1. The pizzagate story (of Brian Wansink, the Cornell University business school professor and self-described “world-renowned eating behavior expert for over 25 years”) keeps developing.
Last week someone forwarded me an email from the deputy dean of the Cornell business school regarding concerns about some of Wansink’s work. This person asked me to post the letter (which he assured me “was written with the full expectation that it would end up being shared”) but I wasn’t so interested in this institutional angle so I passed it along to Retraction Watch, along with links to Wansink’s contrite note and a new post by Jordan Anaya listing some newly-discovered errors in yet another paper by Wansink.
Since then, Retraction Watch ran an interview with Wansink, in which the world-renowned eating behavior expert continued with a mixture of contrition and evasion, along with insights into his workflow, for example this:
Also, we realized we asked people how much pizza they ate in two different ways – once, by asking them to provide an integer of how many pieces they ate, like 0, 1, 2, 3 and so on. Another time we asked them to put an “X” on a scale that just had a “0” and “12” at either end, with no integer mark in between.
This is weird for two reasons. First, how do you say “we realized we asked . . .”? What’s to realize? If you asked the question that way, wouldn’t you already know this? Second, who eats 12 pieces of pizza? I guess they must be really small pieces!
Wansink also pulls one out of the Bargh/Baumeister/Cuddy playbook:
Across all sorts of studies, we’ve had really high replication of our findings by other groups and other studies. This is particularly true with field studies. One reason some of these findings are cited so much is because other researchers find the same types of results.
Ummm . . . I’ll believe it when I see the evidence. And not before.

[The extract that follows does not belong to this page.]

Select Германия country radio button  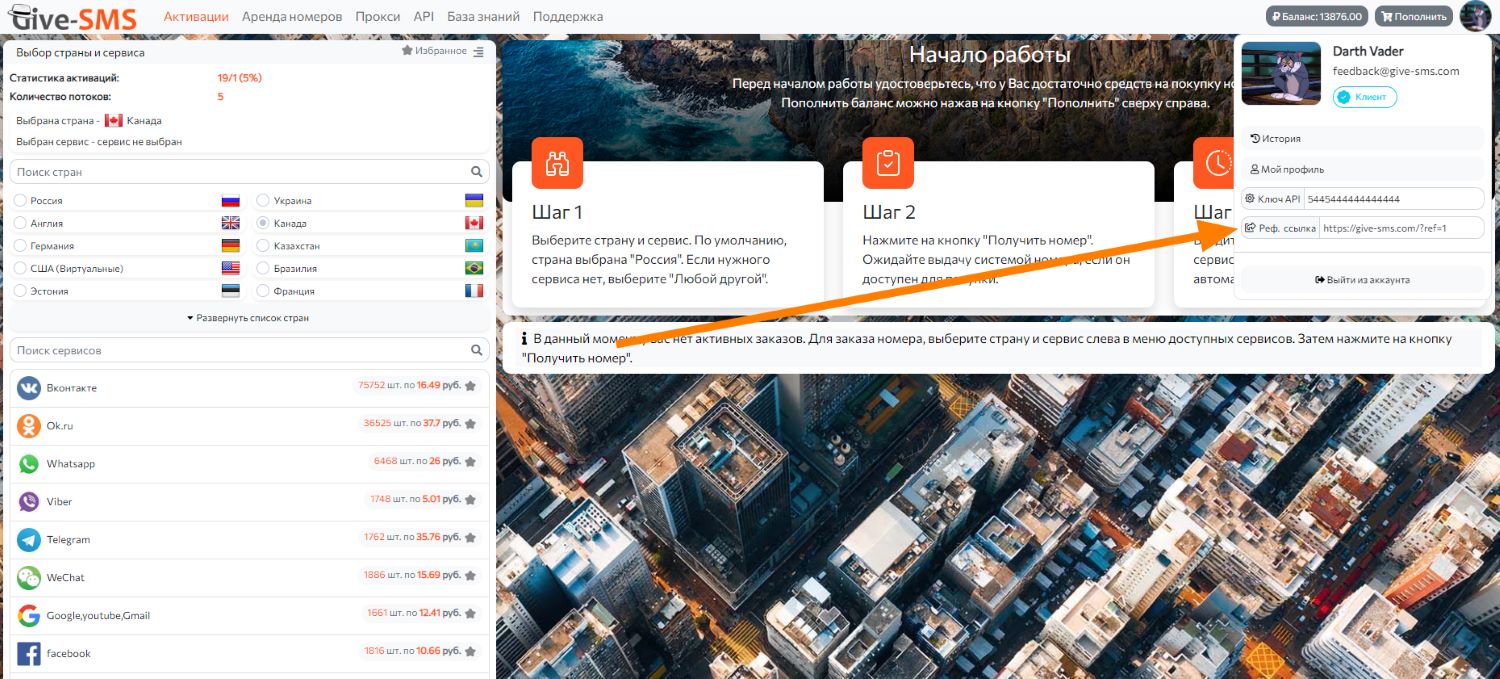[x=20, y=246]
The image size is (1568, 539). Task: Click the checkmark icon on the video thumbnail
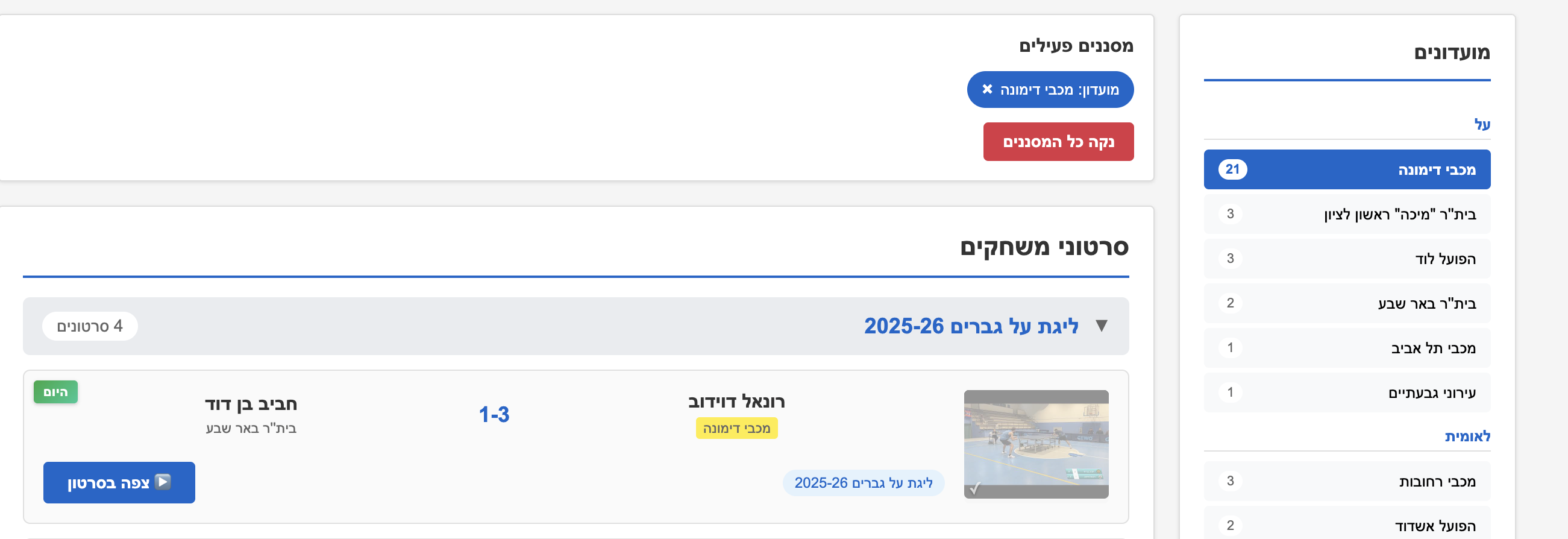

In our struggle to understand Wansink’s mode of operation, I think we should start from the position that he’s not trying to cheat; rather, he just doesn’t know what he’s doing. Think of it this way: it’s possible that he doesn’t write the papers that get published, he doesn’t produce the tables with all the errors, he doesn’t analyze the data, maybe he doesn’t even collect the data. I have no idea who was out there passing out survey forms in the pizza restaurant—maybe some research assistants? He doesn’t design the survey forms—that’s how it is that he just realized that they asked that bizarre 0-to-12-pieces-of-pizza question. Also he’s completely out of the loop on statistics. When it comes to stats, this guy makes Satoshi Kanazawa look like Uri Simonsohn. That explains why his response to questions about p-hacking or harking was, “Well, we weren’t testing a registered hypothesis, so there’d be no way for us to try to massage the data to meet it.”

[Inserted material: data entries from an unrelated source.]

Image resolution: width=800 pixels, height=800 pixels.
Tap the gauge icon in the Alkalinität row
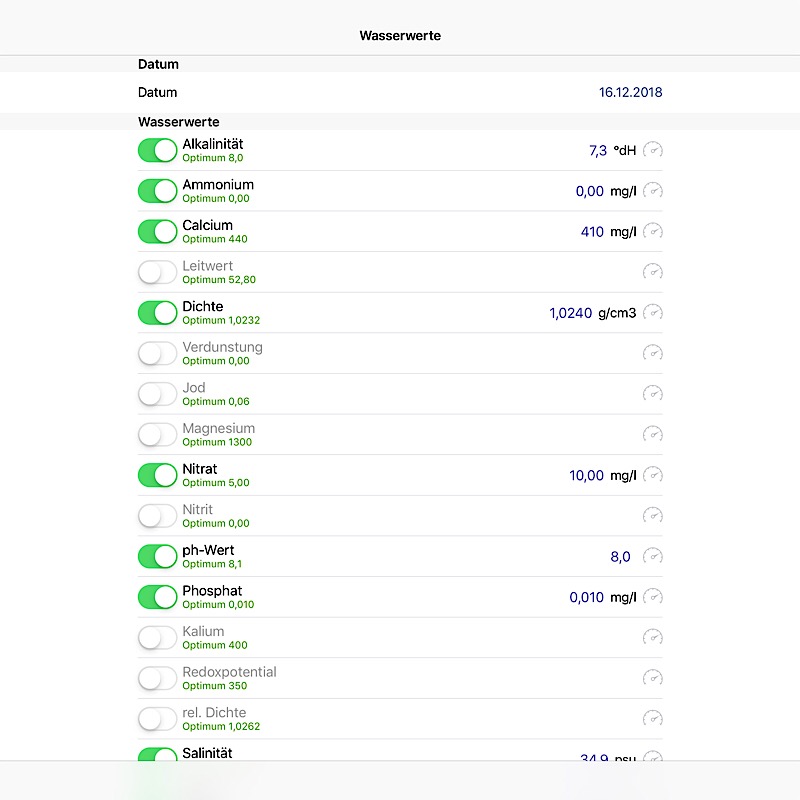(x=653, y=151)
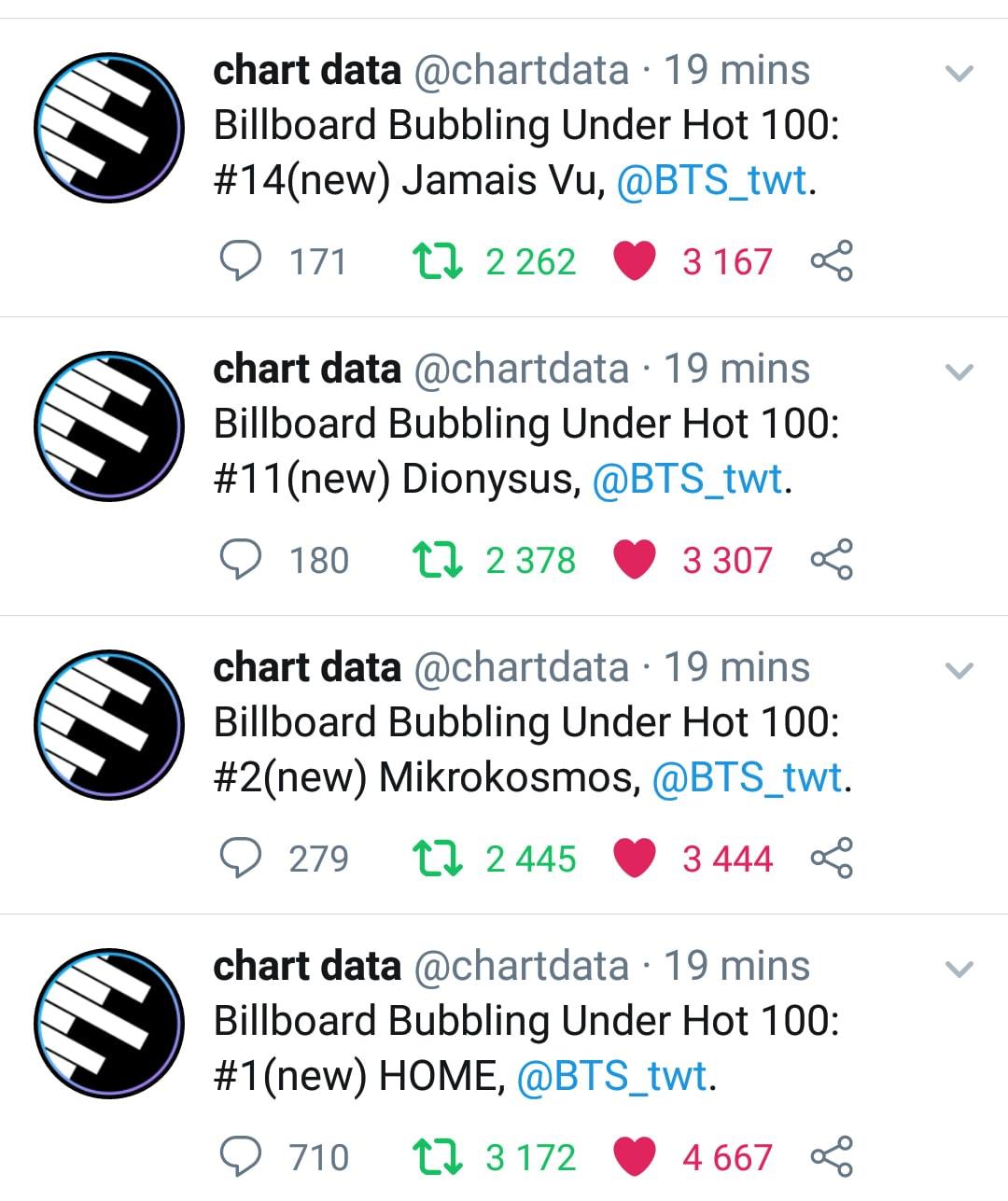1008x1201 pixels.
Task: Open chart data profile name on the Dionysus tweet
Action: click(307, 369)
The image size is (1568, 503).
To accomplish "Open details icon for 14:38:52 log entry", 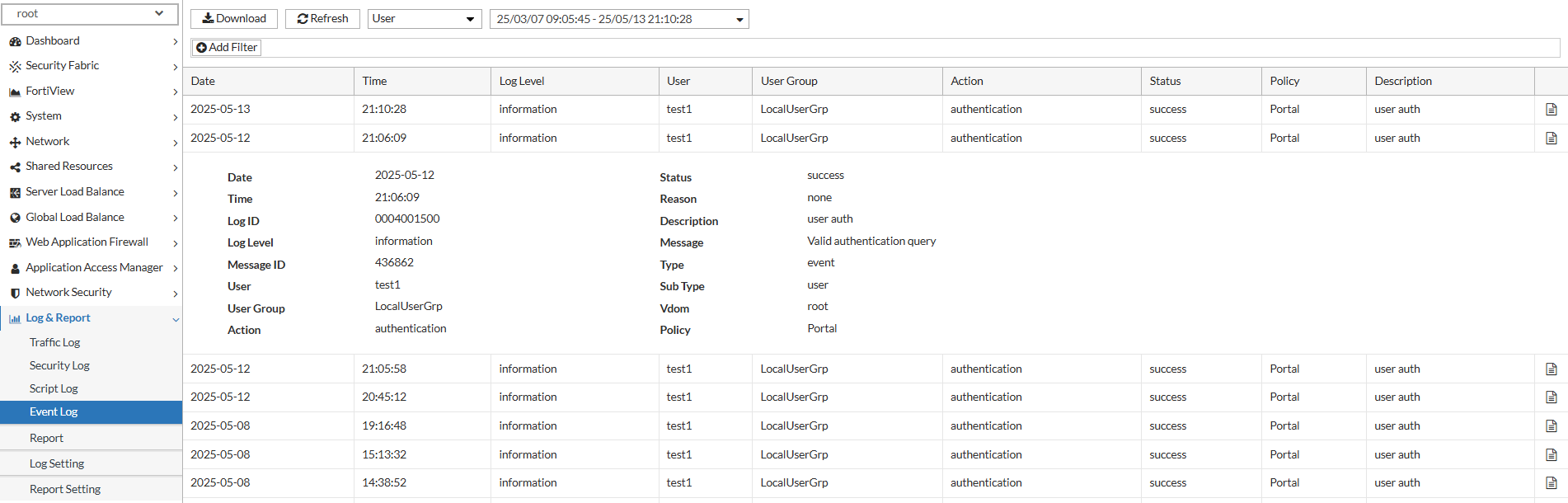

What Wansink has been doing for several years is organizing studies, making sure they get published, and doing massive publicity. For years and years and years, he’s been receiving almost nothing but positive feedback. (Yes, five years ago someone informed his lab of serious, embarrassing flaws in one of his papers, but apparently that inquiry was handled by one of his postdocs. So maybe the postdoc never informed Wansink of the problem, or maybe Wansink just thought this was a one-off in his lab, somebody else’s problem, and ignored it.)
When we look at things from the perspective of Wansink receiving nothing but acclaim for so many years and from so many sources (from students and postdocs in his lab, students in his classes, the administration of Cornell University, the U.S. government, news media around the world, etc., not to mention the continuing flow of accepted papers in peer-reviewed journals), the situation becomes more clear. It would be a big jump for him to accept that this is all a house of cards, that there’s no there there, etc.
Here’s an example of how this framing can help our understanding:
Someone emailed this question to me regarding that original “failed study” that got the whole ball rolling:
I’m still sort of surprised that they weren’t able to p-hack the original hypothesis, which was presumably some correlate with the price paid (either perceived quality, or amount eaten, or time spent eating, or # trips to the bathroom, or …).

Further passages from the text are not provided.